▶ PAGE EXCERPT
# What to do after 12th ? [PCM + CS student]



## the_conqueror (Mar 27, 2013)

I'm a PCM + Cs student and I'm just going to begin with my 12th standard. I'm really confused about what should I do after my 12th. 
1 year before, I thought of cracking IIT-JEE. But after getting the taste of Science for 1 year, I'm beginning to think that JEE isn't my cup of tea. Only subjects in PCM that interests me is Maths, and somewhat Physics. I have lost my interest in Programming too. That is why thinking of 'Engineering' gives me nightmares.
 Apart from the studies, I have recently grown my interest in VFX & 3d Modelling, thanks to VideoCopilot.net, and a few friends(including rajatGod512). I wanted to get into that field but I've heard that jobs in this field are of low salaries. .

Then, on second thought, I again think about Engineering. I think I have the potential of getting into a good Engineering college, if not an an IIT. But then again, a problem arises. Which field to choose in engineering ? 
1. Mechanical = Physics -> No way​2. Chemical = Chemistry -> Again a big NO​Only field that feels suitable is Computer Sc, if I'm able to grow my interest in programming.

▶ DESCRIPTION OF THE TASK
Transcribe the post about choosing a path after 12th from "# What to do" up to and including "low salaries. .", keeping every word and mark as it appears.

▶ RECORDED DATA
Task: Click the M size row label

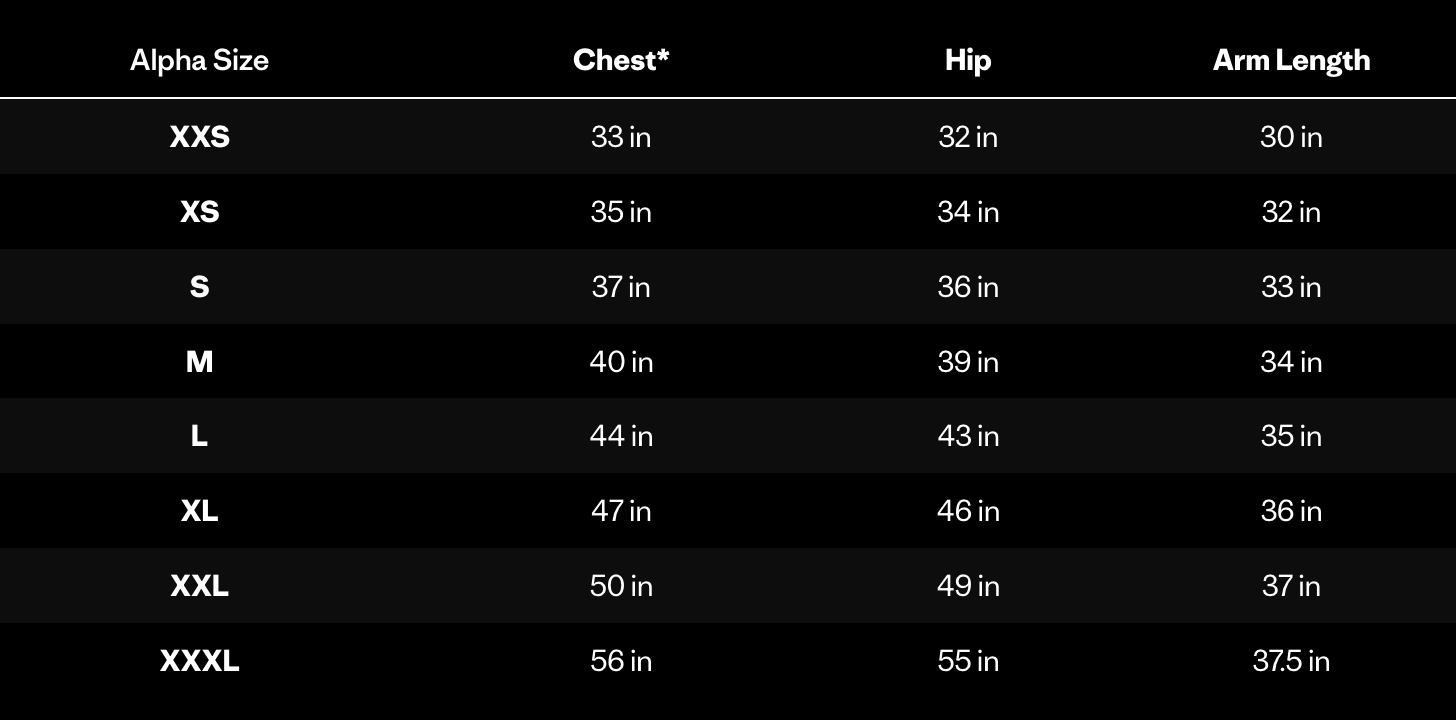Action: click(x=200, y=361)
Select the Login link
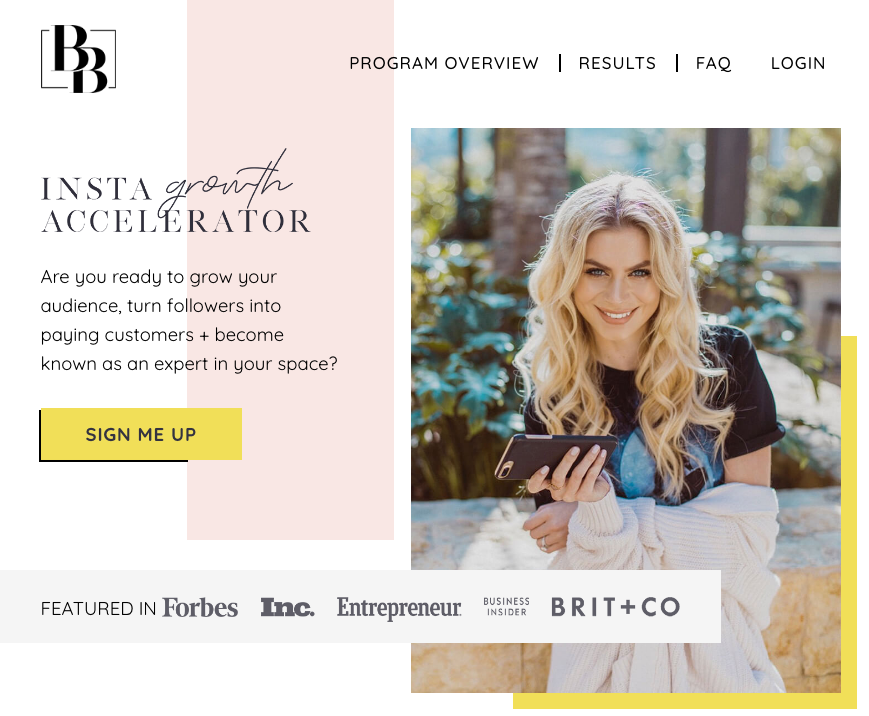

▶ SOLUTION BELOW
# What to do after 12th ? [PCM + CS student]



## the_conqueror (Mar 27, 2013)

I'm a PCM + Cs student and I'm just going to begin with my 12th standard. I'm really confused about what should I do after my 12th. 
1 year before, I thought of cracking IIT-JEE. But after getting the taste of Science for 1 year, I'm beginning to think that JEE isn't my cup of tea. Only subjects in PCM that interests me is Maths, and somewhat Physics. I have lost my interest in Programming too. That is why thinking of 'Engineering' gives me nightmares.
 Apart from the studies, I have recently grown my interest in VFX & 3d Modelling, thanks to VideoCopilot.net, and a few friends(including rajatGod512). I wanted to get into that field but I've heard that jobs in this field are of low salaries. .